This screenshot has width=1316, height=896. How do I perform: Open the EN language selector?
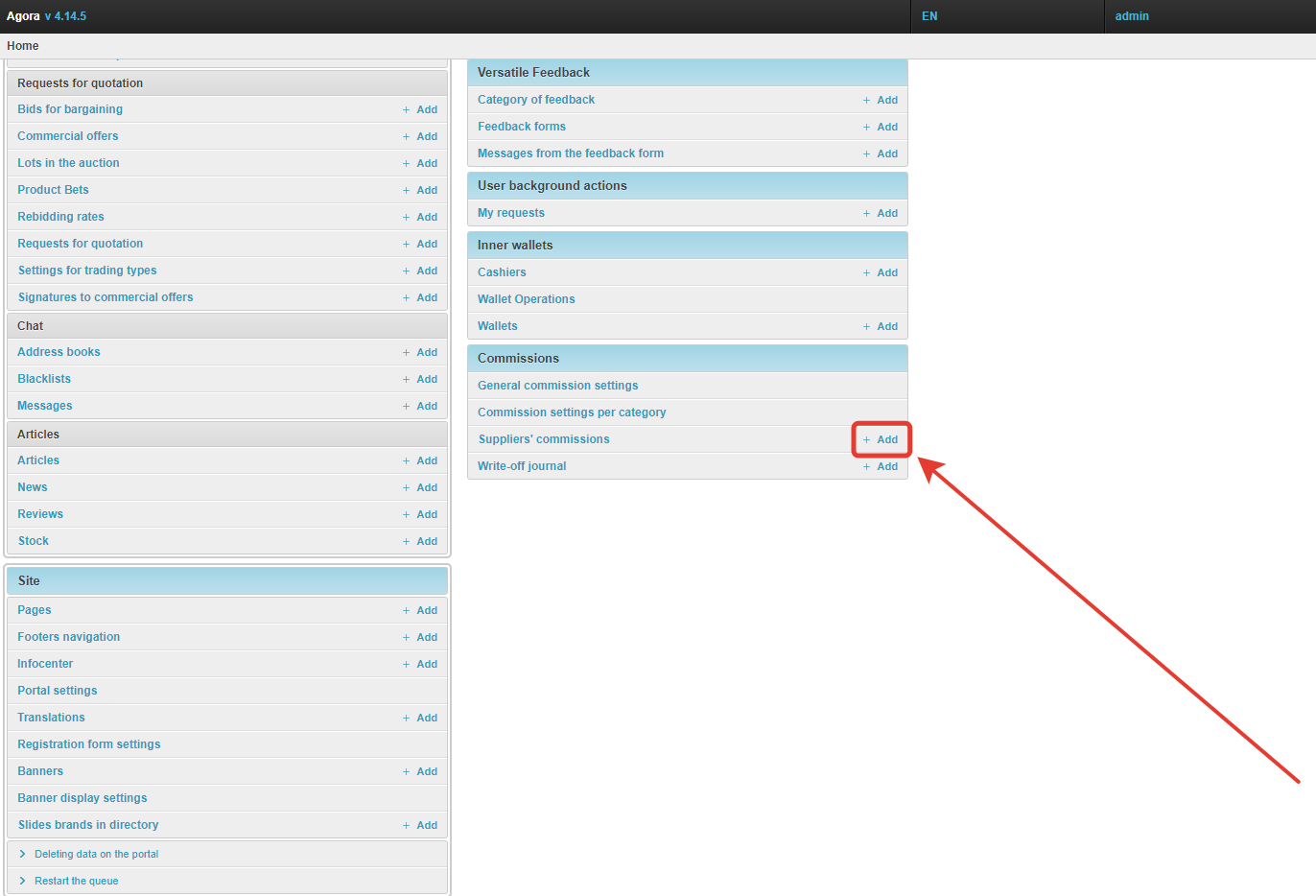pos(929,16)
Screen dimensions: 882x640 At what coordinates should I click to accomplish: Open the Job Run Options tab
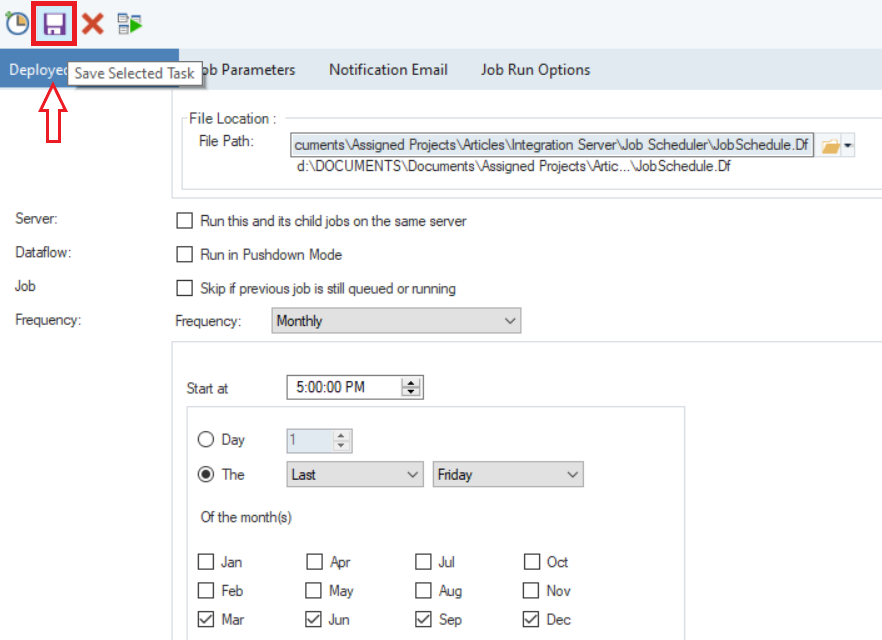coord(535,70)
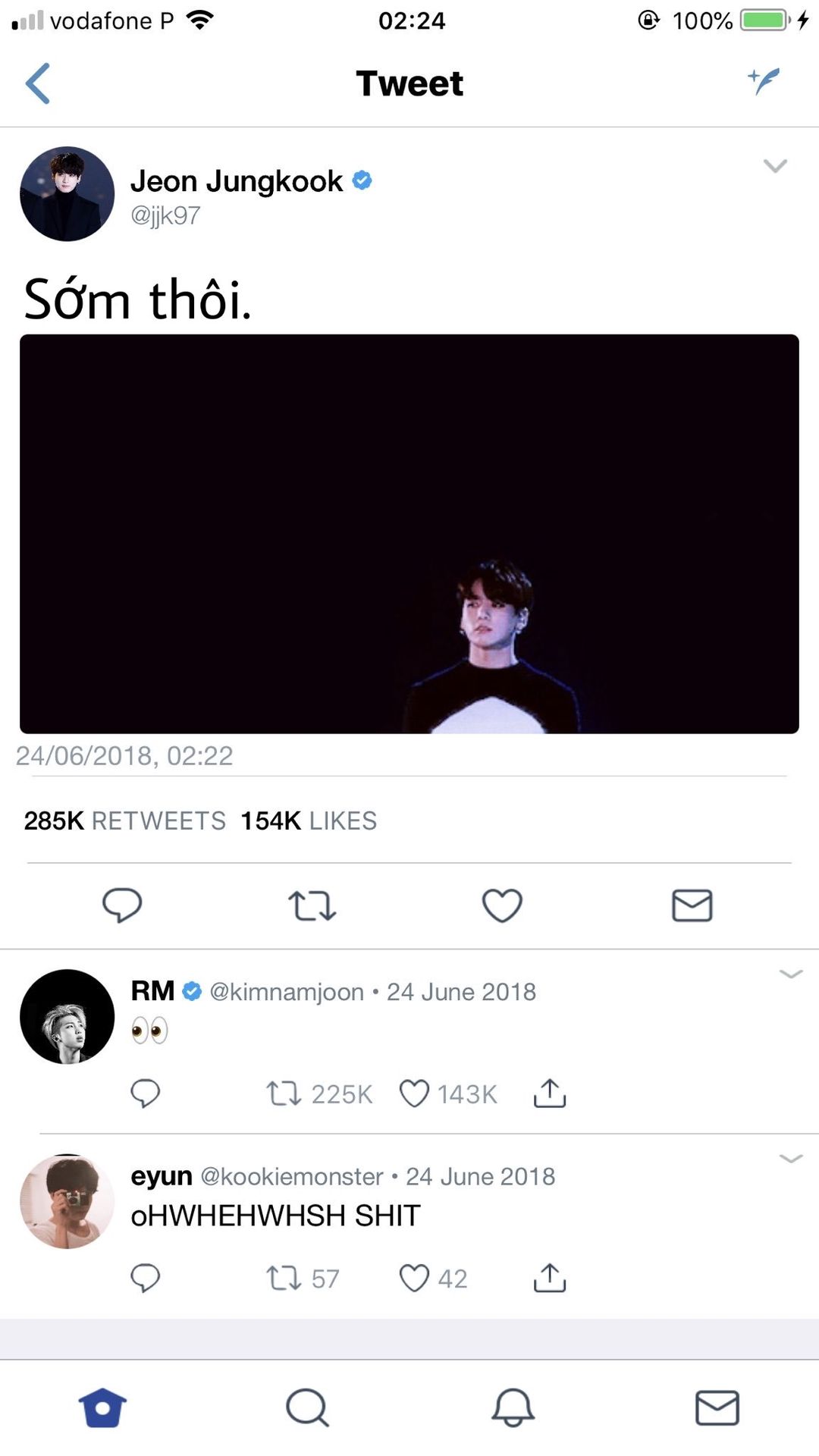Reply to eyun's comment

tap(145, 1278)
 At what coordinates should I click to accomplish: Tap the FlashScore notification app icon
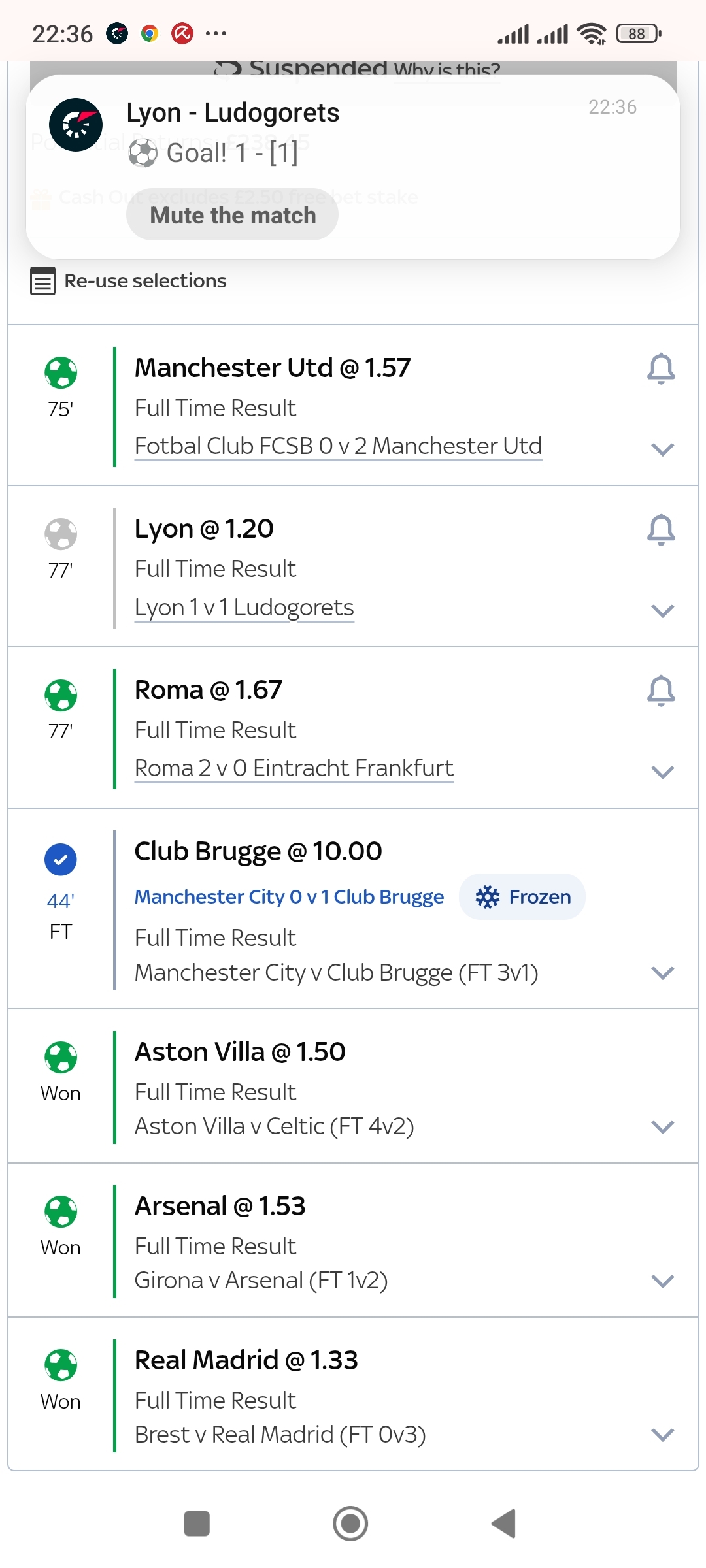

============

Write the records out exactly once more, leaving off the pictures.

This screenshot has width=1316, height=896. How do I perform: Open the EN language selector?
pos(929,16)
Screen dimensions: 882x640 At what coordinates should I click to accomplish: Open the Job Run Options tab
coord(535,70)
Reply to eyun's comment

tap(145, 1278)
 At what coordinates should I click to accomplish: Tap the FlashScore notification app icon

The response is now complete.